Pocas horas después de recoger su primer premio Max, los más prestigiosos de los que se dan en las artes escénicas españolas, Mariano Marín habla más entusiasmado de la oportunidad que esta cita le ha brindado de visitar su pueblo, Pradoluengo, tras dos años sin pasar por allí que de la estatuilla recibida en la gala celebrada la noche del lunes en el Teatro Arriaga de Bilbao, bajo la dirección del mirandés Calixto Bieito. Charla mientras pone una lavadora y piensa en todo el trabajo que le queda por delante. ¿Y el galardón? Bien, gracias.
«Es un esfuerzo -ríe- para los que no nos gustan las multitudes y los eventos, pero se compensa. Y si no me hubieran dado el premio también me vería bastante recompensado con haber podido ir a mi pueblo y darme los paseazos que me he pegado por el monte», suelta ya desde Madrid, donde este pradoluenguino del 59 se trasladó hace ya un porrón de años en busca de su sueño de hacer música para el cine y donde ha acabado encontrando su lugar en el teatro, con una larga lista de espectáculos a los que ha musicado, sin olvidar la creación para la gran y pequeña pantalla.

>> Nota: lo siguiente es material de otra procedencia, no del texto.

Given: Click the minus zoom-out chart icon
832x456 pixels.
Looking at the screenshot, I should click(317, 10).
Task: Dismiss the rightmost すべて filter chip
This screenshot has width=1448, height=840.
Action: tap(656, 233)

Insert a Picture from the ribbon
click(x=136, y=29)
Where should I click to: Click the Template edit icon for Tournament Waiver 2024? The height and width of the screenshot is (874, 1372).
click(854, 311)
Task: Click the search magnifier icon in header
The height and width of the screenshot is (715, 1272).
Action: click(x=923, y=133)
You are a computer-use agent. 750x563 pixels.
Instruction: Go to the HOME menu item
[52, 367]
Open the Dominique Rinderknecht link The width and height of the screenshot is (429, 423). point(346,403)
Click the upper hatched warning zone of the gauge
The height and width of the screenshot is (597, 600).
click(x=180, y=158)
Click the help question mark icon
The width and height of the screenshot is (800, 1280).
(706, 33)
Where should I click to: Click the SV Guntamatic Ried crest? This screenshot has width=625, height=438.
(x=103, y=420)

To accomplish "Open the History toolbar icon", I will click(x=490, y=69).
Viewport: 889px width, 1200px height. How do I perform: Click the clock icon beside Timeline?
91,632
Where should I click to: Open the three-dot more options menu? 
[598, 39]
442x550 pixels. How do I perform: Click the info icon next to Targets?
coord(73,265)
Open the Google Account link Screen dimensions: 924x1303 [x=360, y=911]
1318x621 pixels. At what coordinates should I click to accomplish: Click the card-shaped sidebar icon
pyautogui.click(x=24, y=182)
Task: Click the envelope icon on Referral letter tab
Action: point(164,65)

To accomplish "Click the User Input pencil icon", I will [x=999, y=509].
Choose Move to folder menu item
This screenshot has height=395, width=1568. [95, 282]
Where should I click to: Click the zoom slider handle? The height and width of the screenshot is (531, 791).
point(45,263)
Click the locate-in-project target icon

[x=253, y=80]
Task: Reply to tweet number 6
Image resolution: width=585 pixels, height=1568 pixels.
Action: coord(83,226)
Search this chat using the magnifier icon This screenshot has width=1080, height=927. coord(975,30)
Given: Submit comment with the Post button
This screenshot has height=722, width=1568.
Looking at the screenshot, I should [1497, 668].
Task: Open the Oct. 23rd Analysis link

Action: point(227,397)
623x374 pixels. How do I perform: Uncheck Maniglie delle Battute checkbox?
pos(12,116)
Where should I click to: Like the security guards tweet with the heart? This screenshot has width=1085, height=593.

Marín confiesa que no se esperaba la victoria. Escuchar su nombre como ganador del Max a Mejor composición musical para espectáculo escénico por Con lo bien que estábamos (Ferretería Esteban) le pilló desprevenido. Salió a la palestra sin chuleta y sí con muchos nervios. «Pensaba que no me lo iban a dar, estaba casi convencido, y cuando dijeron mi nombre salí y me pongo tan nervioso que no sé ni lo que digo», anota sabedor de que «es algo cutre» por su parte. «Debería preparármelo por si acaso». Pero no lo hace. Y en la ronda de agradecimientos se olvidó de su mujer, Paz, y su hija, Carmen, además del iluminador del montaje, David Picazo, al que también quería dedicárselo. Sí se acordó de sus compañeros de la compañía, de los pianistas que tocan en la función (Néstor Ballesteros y Lola Barroso), de los músicos de la orquesta de la ceremonia, «porque lo hacían muy bien, toda la gala estuvo genial», y, por supuesto, de la Banda de Pradoluengo, donde él empezó a moverse entre corcheas a los nueve años tocando el clarinete.
Se mantiene latente ese regreso al monte en Pradoluengo, pero poco le ha durado la resaca de la manzana con antifaz. Nada más llegar de la capital vizcaína solo pensaba en meterse en el estudio. «De vuelta a casa, siento mucha tranquilidad y ganas de ponerme a currar que tengo, no sabes la que tengo», enfatiza divertido el compositor acuciado por el calendario. «Tengo que apretar porque la semana pasada, entre una cosa y otra, estaba bastante despistado y ahora no me queda margen, tengo que tirar para adelante», señala sin poderse quitar de la cabeza su próximo estreno, El perdón, una propuesta de danza de Chevi Muraday.